FIGURE 16 (Smell Print Animations (listed in no particular order).)

 

Conclusion

As we created our exhibit, we recognized there is a clear connection between smell and memory. Most of our Smell Stimuli Survey participants show this connection, as the recall time for “Immediately” for our scents ranged from 52.6% to 81.1%. Incoming feedback on our exhibit further suggests that we can successfully use technology to create art that intrigues an audience and encourages them to appreciate their sense of smell.

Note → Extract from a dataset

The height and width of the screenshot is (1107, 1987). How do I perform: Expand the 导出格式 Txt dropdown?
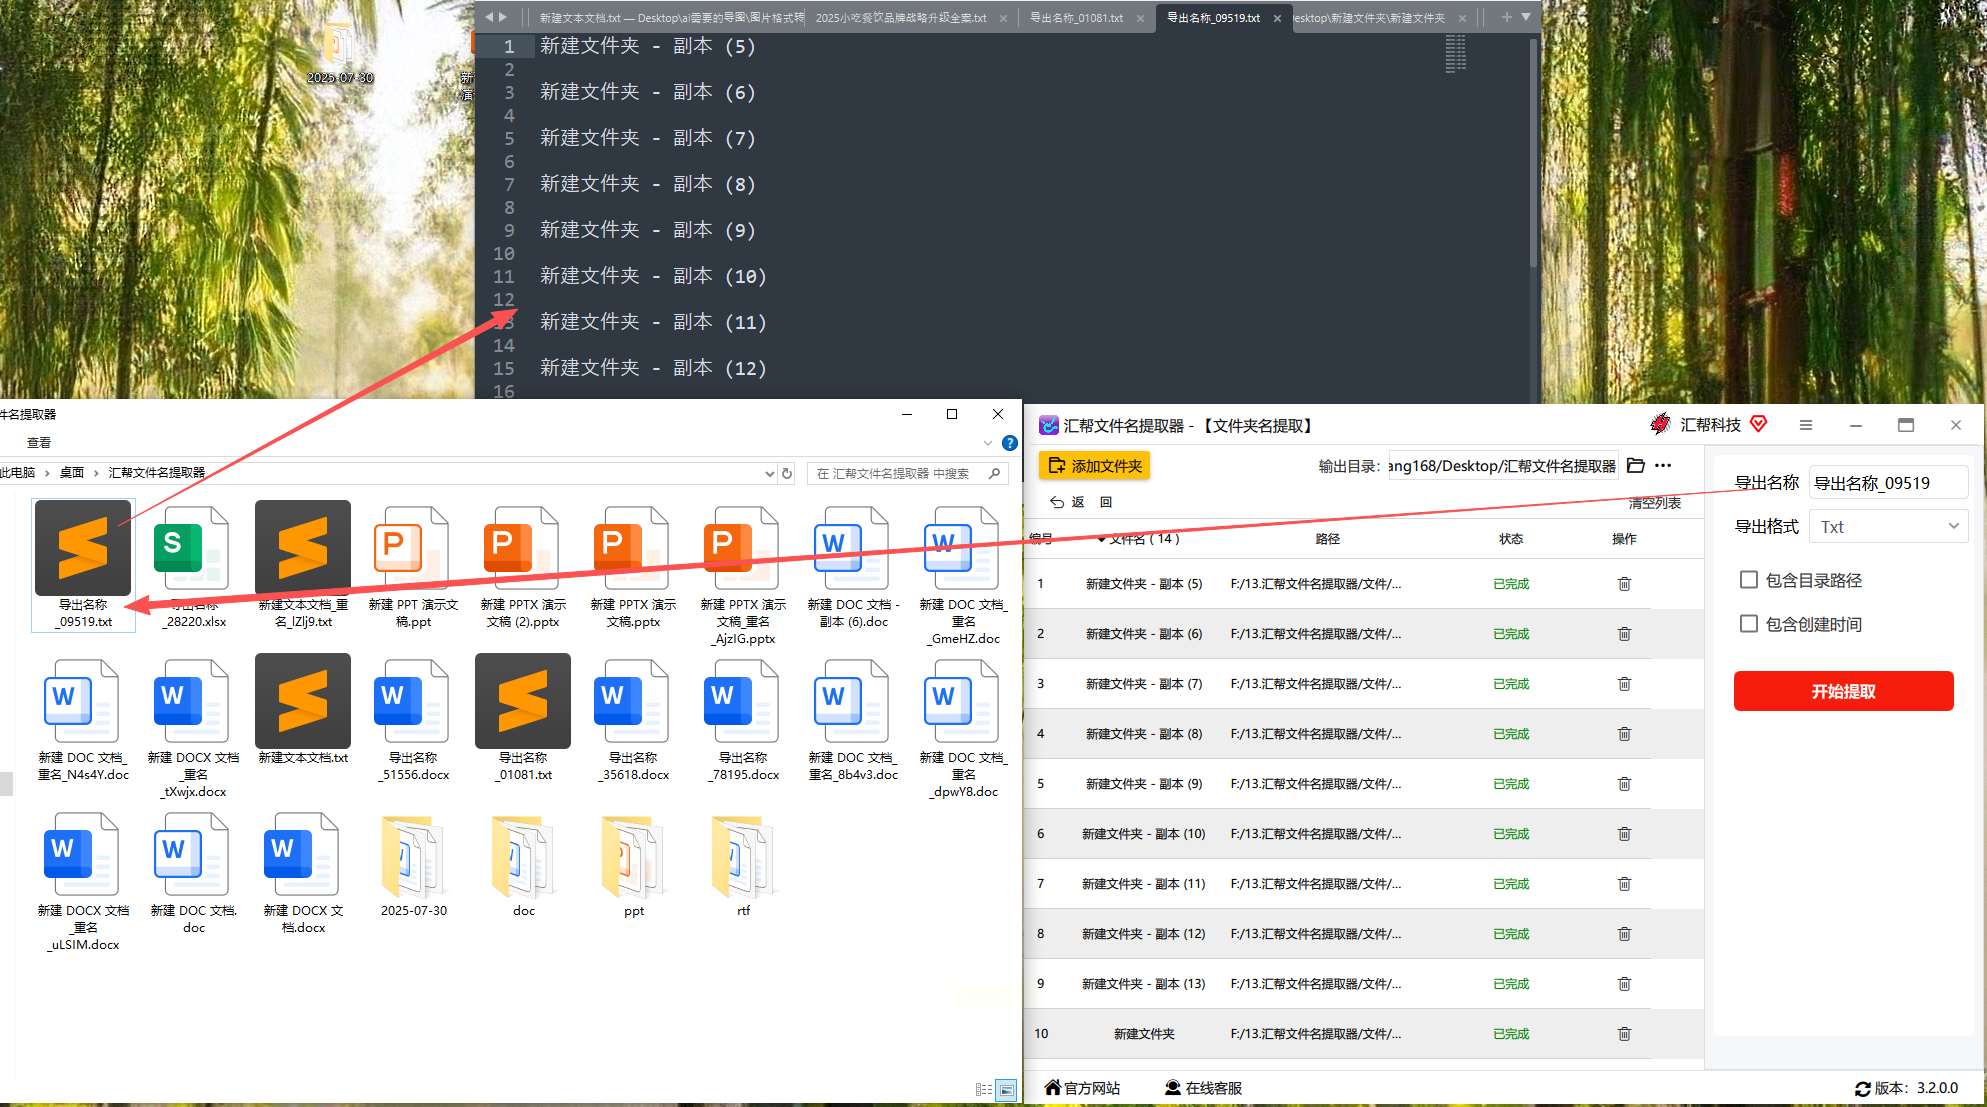pyautogui.click(x=1888, y=527)
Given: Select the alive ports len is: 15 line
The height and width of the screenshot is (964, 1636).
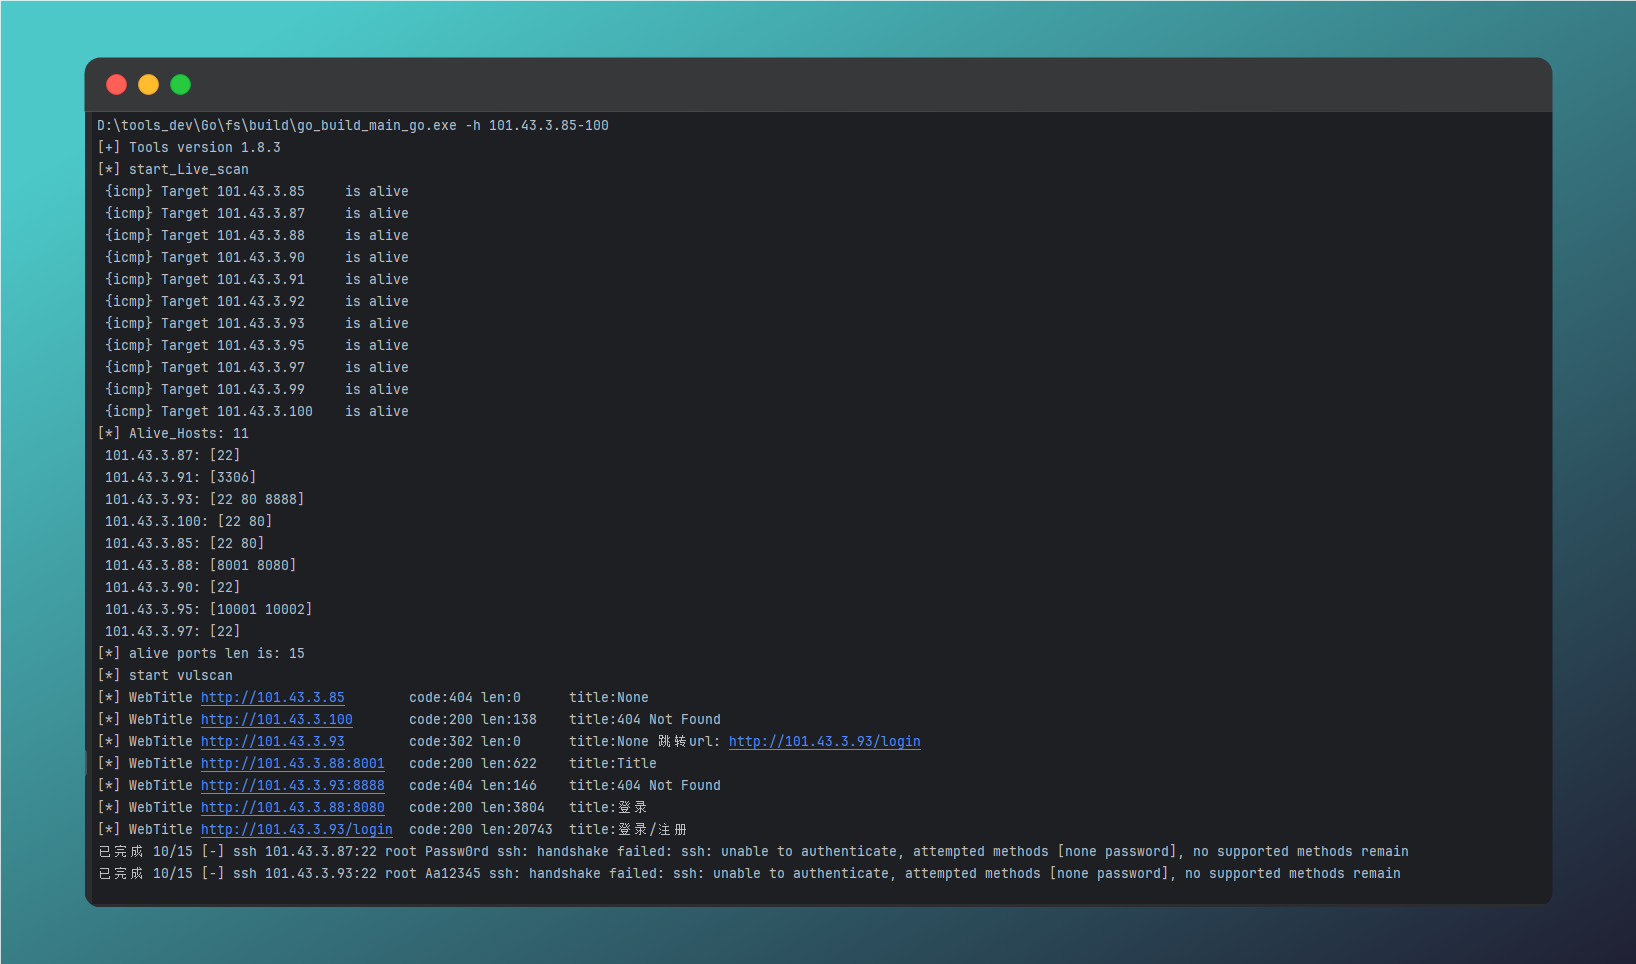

We understand, however, that experiences and smells we worked with may not be universally recognized and contain American cultural bias.

Future Directions

Future work including ties of olfaction to memory would help to add onto and clarify the research. Relatively, there is not a lot of data on smell prints and memory, so additional research on memories and smell would be very helpful in expanding the field. Additionally, more research about how anosmia and parosmia work would be very helpful as it would support the research of the tie of memory to smell and how the absence or alteration of smell affects memory recall. More research and studies will hopefully occur in the future due to the mass experience of parosmia and anosmia as a result of COVID-19. This pandemic, while an incredible tragedy, has brought awareness to the importance of smell as a sense and will hopefully inspire more research in the field of olfaction.